TASK PROMPT> Return the material below from its very first line through the line that contains "Action: pyautogui.click(x=1114, y=83)", including both ends, and copy every line unchanged.

Data entries
+++

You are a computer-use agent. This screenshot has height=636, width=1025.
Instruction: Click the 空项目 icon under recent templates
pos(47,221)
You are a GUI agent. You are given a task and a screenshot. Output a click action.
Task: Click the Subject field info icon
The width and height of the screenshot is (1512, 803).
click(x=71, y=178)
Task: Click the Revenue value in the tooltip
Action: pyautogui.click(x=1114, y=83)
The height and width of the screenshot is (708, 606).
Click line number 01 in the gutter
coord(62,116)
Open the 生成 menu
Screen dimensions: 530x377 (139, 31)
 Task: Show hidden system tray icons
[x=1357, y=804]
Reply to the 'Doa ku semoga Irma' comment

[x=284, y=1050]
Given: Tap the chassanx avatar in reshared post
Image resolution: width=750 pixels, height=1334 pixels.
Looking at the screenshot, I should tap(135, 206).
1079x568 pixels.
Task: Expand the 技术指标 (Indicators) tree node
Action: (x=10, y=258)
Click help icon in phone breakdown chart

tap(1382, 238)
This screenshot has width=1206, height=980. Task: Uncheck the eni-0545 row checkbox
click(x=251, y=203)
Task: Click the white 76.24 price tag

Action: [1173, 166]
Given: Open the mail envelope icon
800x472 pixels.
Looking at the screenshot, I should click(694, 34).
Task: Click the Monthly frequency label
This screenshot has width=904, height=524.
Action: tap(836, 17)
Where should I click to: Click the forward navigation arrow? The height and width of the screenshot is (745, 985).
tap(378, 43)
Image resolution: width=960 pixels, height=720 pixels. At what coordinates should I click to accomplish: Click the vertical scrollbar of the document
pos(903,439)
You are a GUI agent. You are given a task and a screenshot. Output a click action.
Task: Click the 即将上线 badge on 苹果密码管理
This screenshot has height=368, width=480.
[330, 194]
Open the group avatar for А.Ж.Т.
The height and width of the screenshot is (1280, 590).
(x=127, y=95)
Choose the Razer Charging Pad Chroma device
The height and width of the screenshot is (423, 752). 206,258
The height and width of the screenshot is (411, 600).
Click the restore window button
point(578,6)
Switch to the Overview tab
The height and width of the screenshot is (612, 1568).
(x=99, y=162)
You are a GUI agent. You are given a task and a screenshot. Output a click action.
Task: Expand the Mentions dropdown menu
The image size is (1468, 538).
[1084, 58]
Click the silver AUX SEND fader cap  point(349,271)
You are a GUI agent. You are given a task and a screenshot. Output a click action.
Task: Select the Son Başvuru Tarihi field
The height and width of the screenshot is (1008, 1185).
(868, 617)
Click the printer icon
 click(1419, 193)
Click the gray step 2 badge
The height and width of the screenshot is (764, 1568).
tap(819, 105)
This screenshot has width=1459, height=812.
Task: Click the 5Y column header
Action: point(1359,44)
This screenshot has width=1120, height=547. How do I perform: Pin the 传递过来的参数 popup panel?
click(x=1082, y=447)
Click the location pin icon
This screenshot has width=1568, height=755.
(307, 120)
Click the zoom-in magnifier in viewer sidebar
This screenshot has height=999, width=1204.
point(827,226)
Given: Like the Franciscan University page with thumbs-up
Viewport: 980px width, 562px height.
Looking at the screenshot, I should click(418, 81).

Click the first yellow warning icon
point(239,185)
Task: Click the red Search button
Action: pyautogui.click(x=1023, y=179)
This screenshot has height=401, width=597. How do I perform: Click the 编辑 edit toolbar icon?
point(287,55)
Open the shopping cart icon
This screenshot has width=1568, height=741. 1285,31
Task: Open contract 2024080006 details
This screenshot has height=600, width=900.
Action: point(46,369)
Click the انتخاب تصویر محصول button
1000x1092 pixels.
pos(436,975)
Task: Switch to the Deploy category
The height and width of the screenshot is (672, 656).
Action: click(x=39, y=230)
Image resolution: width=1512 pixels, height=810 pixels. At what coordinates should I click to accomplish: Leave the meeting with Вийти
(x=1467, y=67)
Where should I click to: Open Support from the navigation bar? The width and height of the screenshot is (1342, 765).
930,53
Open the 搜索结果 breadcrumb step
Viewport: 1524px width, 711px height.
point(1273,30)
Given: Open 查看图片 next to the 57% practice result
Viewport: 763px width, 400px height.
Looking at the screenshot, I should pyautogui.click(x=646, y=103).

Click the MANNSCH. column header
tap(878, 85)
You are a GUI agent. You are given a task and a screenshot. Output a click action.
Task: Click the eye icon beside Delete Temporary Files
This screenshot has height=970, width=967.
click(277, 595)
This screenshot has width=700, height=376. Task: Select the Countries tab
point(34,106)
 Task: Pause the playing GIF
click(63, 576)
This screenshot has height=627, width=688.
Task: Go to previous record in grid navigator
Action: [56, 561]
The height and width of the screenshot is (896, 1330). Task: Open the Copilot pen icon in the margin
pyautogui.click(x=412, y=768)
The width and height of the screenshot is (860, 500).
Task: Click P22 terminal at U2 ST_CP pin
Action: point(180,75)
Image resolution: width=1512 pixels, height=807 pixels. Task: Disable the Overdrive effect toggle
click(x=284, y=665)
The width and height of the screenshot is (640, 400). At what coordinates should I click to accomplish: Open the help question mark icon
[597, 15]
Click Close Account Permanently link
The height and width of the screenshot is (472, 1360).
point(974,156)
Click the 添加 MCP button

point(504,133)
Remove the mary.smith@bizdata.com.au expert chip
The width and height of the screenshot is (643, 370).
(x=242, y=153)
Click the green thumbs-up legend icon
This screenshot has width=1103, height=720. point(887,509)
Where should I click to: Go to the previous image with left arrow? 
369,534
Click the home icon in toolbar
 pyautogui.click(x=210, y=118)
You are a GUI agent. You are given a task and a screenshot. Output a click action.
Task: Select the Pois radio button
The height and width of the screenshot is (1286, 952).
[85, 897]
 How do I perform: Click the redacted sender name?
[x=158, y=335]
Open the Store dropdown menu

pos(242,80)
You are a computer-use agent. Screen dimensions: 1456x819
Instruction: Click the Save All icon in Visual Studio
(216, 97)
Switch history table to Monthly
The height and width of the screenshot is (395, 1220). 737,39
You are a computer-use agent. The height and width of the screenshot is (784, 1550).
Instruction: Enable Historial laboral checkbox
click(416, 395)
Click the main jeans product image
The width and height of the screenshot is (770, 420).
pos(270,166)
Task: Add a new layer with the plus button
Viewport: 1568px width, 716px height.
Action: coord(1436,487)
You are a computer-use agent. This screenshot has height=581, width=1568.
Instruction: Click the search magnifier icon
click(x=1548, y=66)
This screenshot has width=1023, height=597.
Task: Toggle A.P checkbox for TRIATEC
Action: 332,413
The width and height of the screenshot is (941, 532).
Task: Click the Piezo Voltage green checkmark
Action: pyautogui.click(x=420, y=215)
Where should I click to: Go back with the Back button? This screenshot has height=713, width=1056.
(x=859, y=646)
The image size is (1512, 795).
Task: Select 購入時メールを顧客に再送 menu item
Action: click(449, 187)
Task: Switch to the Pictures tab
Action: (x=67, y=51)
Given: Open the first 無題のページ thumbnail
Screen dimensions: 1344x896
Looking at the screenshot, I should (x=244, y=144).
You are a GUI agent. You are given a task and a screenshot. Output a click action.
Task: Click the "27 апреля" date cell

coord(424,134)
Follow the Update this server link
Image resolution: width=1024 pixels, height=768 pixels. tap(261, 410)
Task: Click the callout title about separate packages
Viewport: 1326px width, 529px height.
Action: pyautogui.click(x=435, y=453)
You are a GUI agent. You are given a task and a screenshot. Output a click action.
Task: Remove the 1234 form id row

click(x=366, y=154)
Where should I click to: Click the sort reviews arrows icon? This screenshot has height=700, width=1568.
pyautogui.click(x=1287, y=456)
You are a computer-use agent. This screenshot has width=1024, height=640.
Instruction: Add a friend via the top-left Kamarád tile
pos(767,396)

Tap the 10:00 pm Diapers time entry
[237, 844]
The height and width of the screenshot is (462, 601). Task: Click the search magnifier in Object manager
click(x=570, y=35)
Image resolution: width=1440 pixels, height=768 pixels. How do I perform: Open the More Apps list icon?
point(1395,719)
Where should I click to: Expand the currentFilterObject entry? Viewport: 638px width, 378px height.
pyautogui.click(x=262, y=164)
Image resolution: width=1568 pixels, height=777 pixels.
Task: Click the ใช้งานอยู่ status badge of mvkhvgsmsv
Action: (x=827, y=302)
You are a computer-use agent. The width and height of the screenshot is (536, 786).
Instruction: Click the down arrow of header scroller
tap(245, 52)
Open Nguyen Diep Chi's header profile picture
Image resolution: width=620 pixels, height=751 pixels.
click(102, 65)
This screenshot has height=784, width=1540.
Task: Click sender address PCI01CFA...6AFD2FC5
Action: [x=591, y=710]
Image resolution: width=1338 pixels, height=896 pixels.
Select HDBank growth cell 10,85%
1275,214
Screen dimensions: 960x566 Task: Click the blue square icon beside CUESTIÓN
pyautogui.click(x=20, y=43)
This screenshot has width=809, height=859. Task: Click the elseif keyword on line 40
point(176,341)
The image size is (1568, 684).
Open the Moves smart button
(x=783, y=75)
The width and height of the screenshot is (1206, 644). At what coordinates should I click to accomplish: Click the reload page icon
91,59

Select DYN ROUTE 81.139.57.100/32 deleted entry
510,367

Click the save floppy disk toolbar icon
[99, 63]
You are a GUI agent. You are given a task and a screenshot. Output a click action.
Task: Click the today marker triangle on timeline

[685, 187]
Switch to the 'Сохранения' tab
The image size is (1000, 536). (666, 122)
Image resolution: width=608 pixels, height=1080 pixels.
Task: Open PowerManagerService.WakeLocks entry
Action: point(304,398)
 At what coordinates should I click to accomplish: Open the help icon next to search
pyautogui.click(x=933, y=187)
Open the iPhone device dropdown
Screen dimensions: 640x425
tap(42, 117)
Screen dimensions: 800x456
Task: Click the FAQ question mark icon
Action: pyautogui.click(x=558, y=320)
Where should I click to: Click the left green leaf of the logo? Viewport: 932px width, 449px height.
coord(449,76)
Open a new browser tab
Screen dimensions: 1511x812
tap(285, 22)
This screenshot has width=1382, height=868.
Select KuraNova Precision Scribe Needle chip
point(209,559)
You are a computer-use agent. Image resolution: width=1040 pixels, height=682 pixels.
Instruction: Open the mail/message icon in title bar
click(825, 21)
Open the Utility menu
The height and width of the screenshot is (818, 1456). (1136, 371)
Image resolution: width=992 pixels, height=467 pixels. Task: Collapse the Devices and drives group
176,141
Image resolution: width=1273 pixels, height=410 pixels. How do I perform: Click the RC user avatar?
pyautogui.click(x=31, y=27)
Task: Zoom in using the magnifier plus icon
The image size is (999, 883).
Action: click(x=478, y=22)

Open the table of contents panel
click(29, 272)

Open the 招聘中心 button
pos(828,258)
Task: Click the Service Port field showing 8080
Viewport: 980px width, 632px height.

+++

SOLUTION FOR THIS EXERCISE>
You are a computer-use agent. This screenshot has height=636, width=1025.
Instruction: Click the 空项目 icon under recent templates
pos(47,221)
You are a GUI agent. You are given a task and a screenshot. Output a click action.
Task: Click the Subject field info icon
The width and height of the screenshot is (1512, 803).
click(x=71, y=178)
Task: Click the Revenue value in the tooltip
Action: pyautogui.click(x=1114, y=83)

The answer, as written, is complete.